1910 Headquarters Gazette – Page 9 (shown below)
In the bottom right of this page is a section entitled “Newbury District (Half Year Report)” and beneath the phrase “The following have charge of Boy Scouts in the District:” is
Misses Kitcat, Aldermaston Troop, 3 Patrols, strength, 18 boys
Reading Observer, Saturday 10th September 1910
The above article was extracted from page 8 of the edition. The transcript reads:
BOY SCOUTS – On Saturday those Boy Scouts of
the Aldermaston troop holding second class badges were taken to Windsor for the day by the Misses Kitcat. Unfortunately, owing to illness. Assistant Scout Master J. Nash was unable to accompany them. Special permission having been obtained they were shown over the Castle free of the usual charge, everything being carefully explained to them by one of the officials. Nearly two hours were occupied in seeing the State apartments and the Round Tower, and after a picnic dinner in the Park (the weather was exceptionally fine and warm), they were taken to the Curfew Tower and down into the dungeons beneath; then into St. George’s Chapel, and finally over the Royal stables. After making various purchases in the town and getting a glimpse of the Regatta. which was going on on the river Thames, they adjourned to the hall of the 3rd Windsor troop off Boy Scouts, where a meat tea was provided for them through the kindness of Mrs. Mount Durnford. Aldermaston was reached at about 7.30 p.m., after a most enjoyable, as well as instructive, day’s pleasure. It may be added that since the application for a free admission of the above Scouts to see the Castle was granted. His Majesty has, it is understood, commanded that in future all Scouts in uniform are to be admitted free of charge.
1912 Headquarters Gazette – March 1912 (shown below)
In the bottom right corner under the heading “Medal of Merit” the final two lines read
Leader S.R. Jacob, Aldermaston Troop, Newbury Association (Saving a brother Scout from drowning)
Sidney Ralph Jacob
Sidney Jacob can been seen wearing his Medal of Merit in the photograph below
This hero of Aldermaston was lost 5 years later as a fatality of the Great War. In 2015 David Whithorn, when researching for the Centenary Plaque, created the story of the military careers of Sidney Ralph Jacob and his elder brother Frederick James Jacob, he also died in 1917 although he was in a different regiment.

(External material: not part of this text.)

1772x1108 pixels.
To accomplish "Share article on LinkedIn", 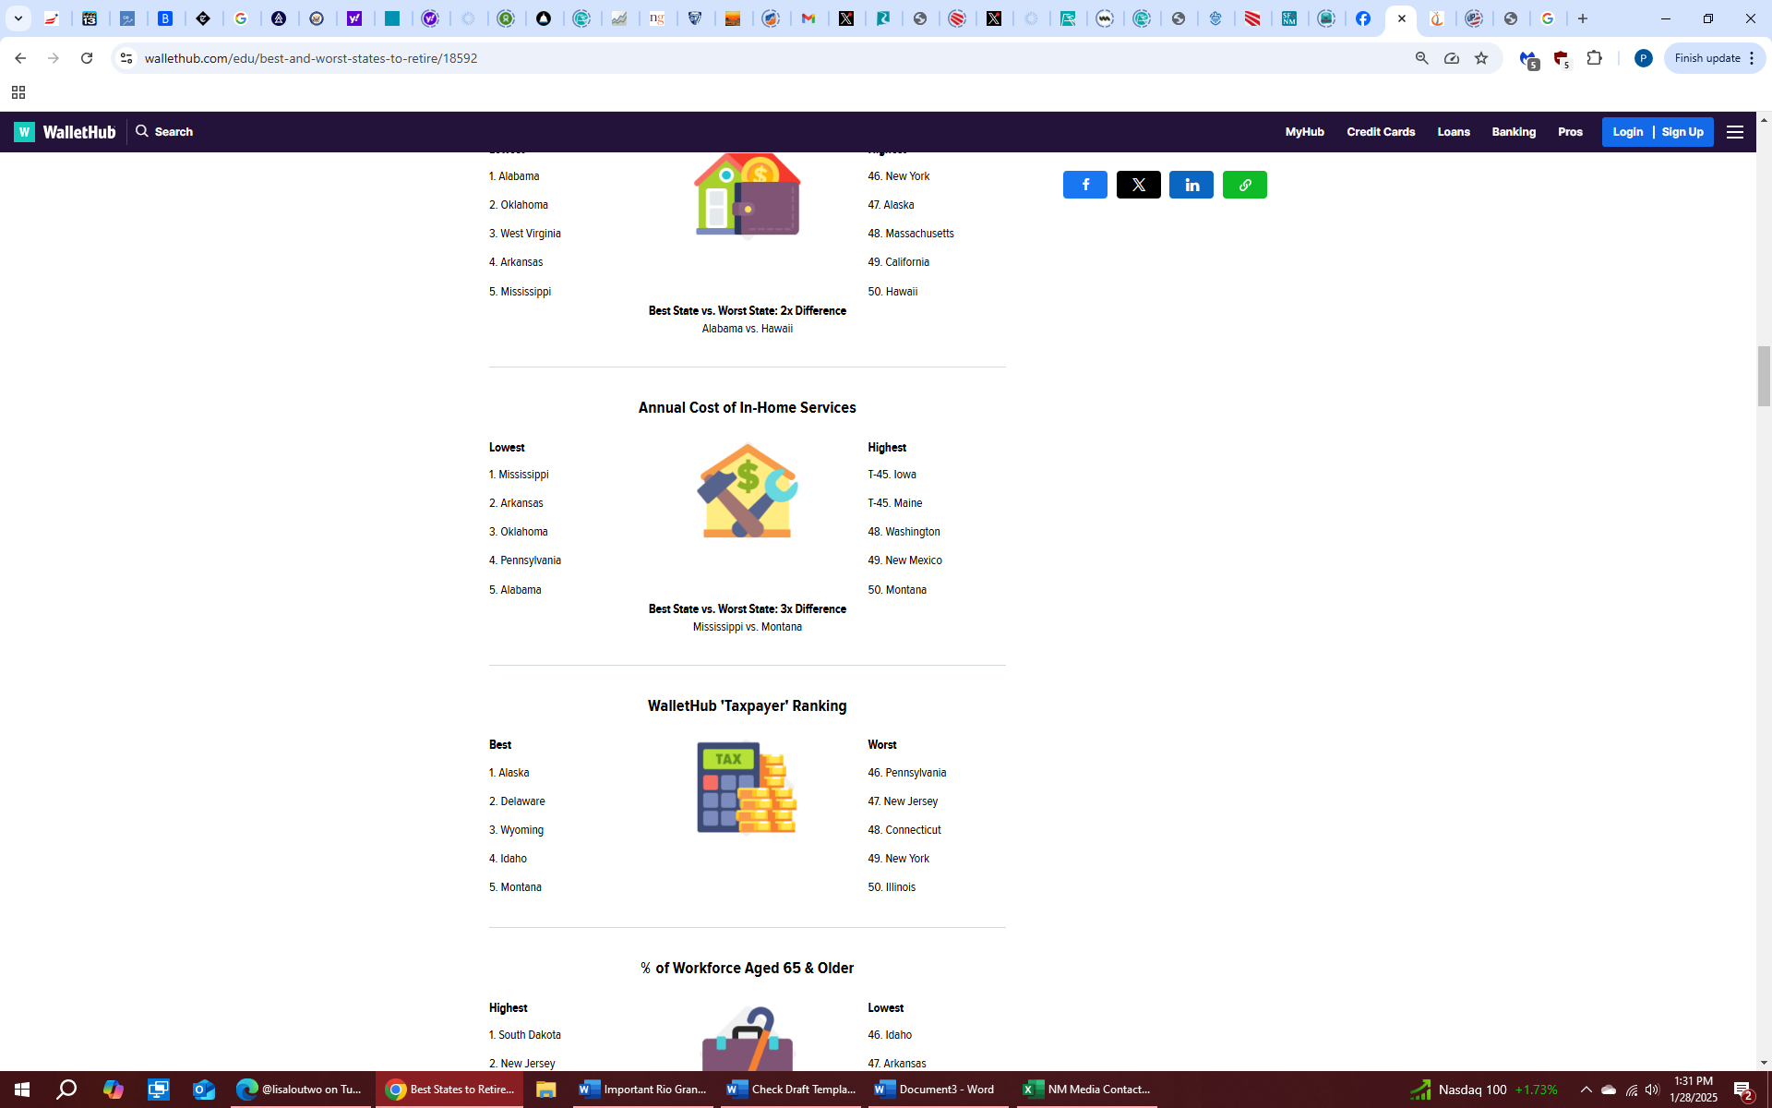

Subscriptions to Chief Scouts Wedding Presents Fund (1912)
Robert Baden Powell, the first Chief Scout and founder of the Scout movement, was married on 30th october 1912 to Olave St Clair Soames. This list has the following:
Aldermaston Troop .. .. 4 5
In old pre-decimal currency this was 4 shillings and 5 pence, expressed in todays money 22p, but it’s value would be equivalent to £17.30.